_WORK ITEM_: Beginning with the line that holds "Task: Choose 新增子團隊 from the menu", write out each line exactly as it stands until the end of the data, and include no pictures.

(Saved data entries)

=======

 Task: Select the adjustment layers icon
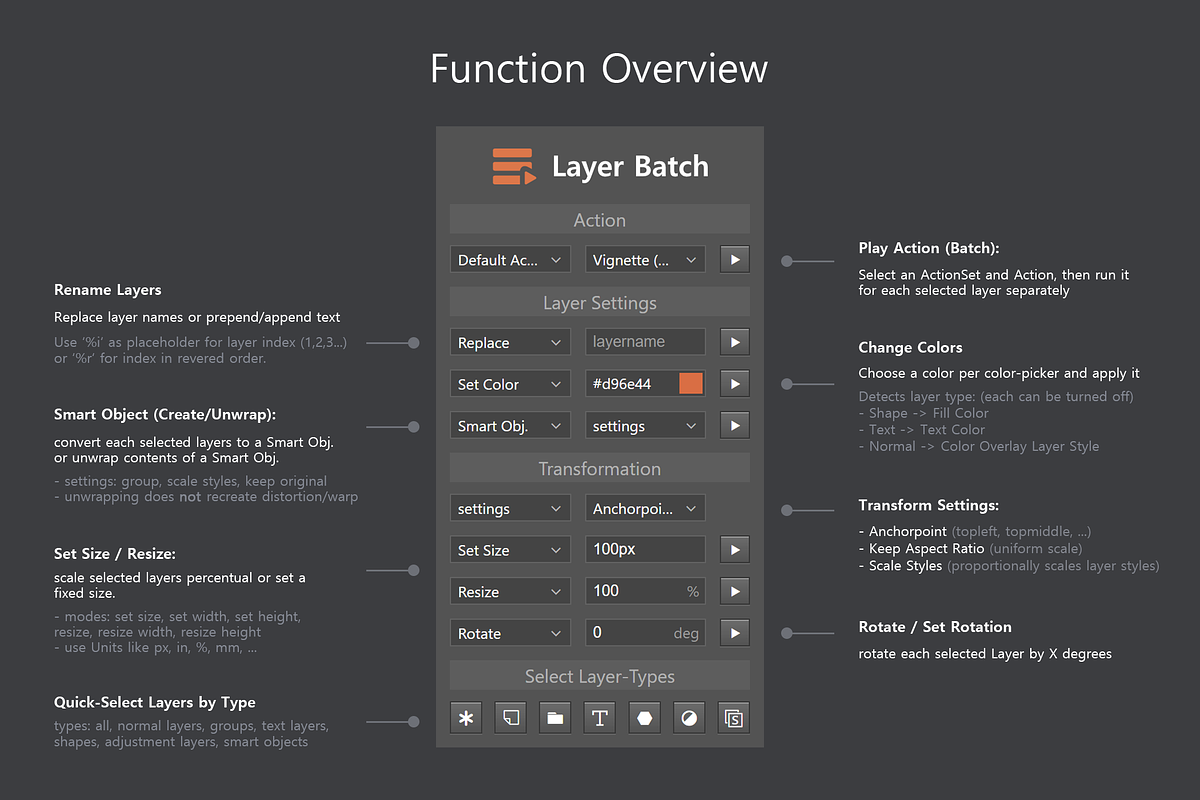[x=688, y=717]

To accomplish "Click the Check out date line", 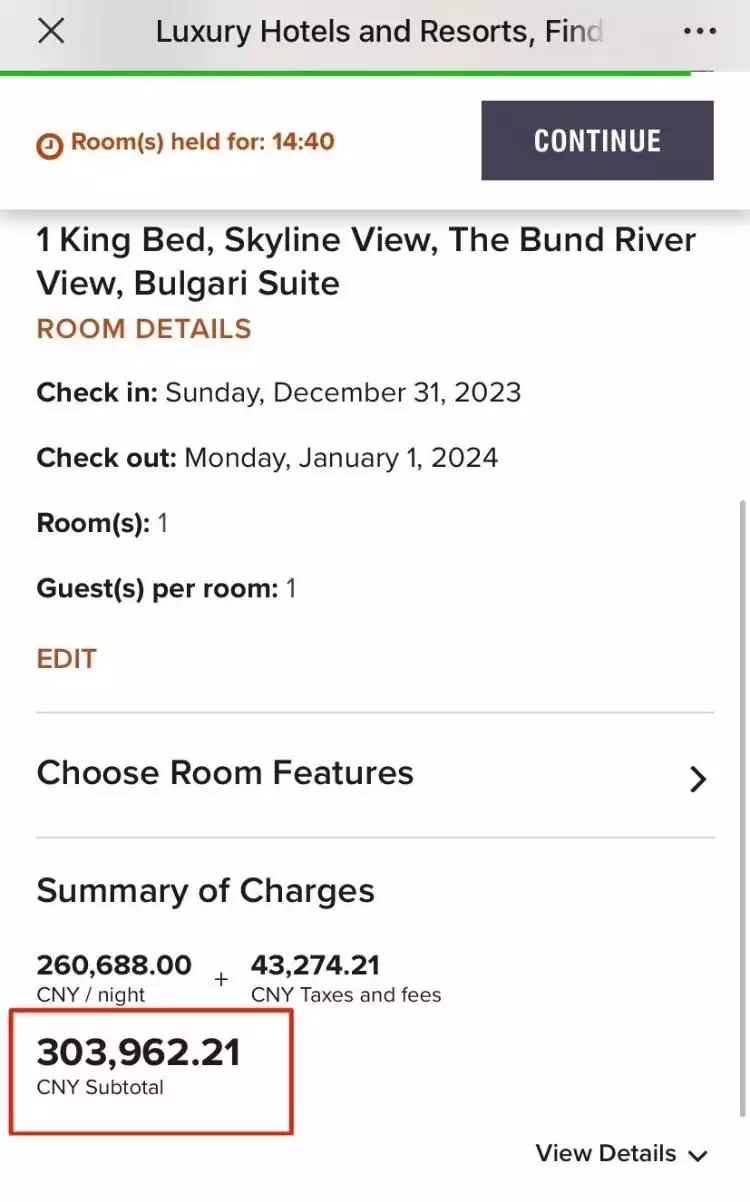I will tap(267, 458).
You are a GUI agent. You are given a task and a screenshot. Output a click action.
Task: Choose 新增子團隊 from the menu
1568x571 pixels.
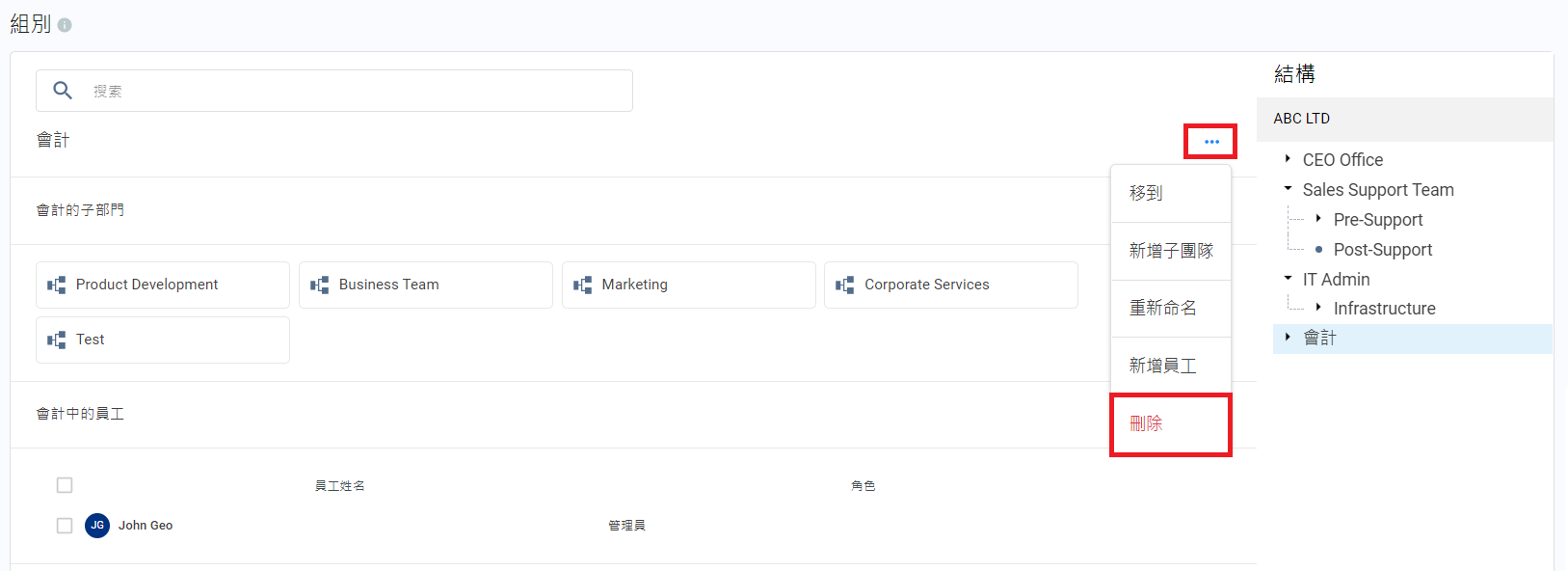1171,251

=======

_OUTPUT FOR THIS EXERCISE_:
Task: Choose 新增子團隊 from the menu
1568x571 pixels.
1171,251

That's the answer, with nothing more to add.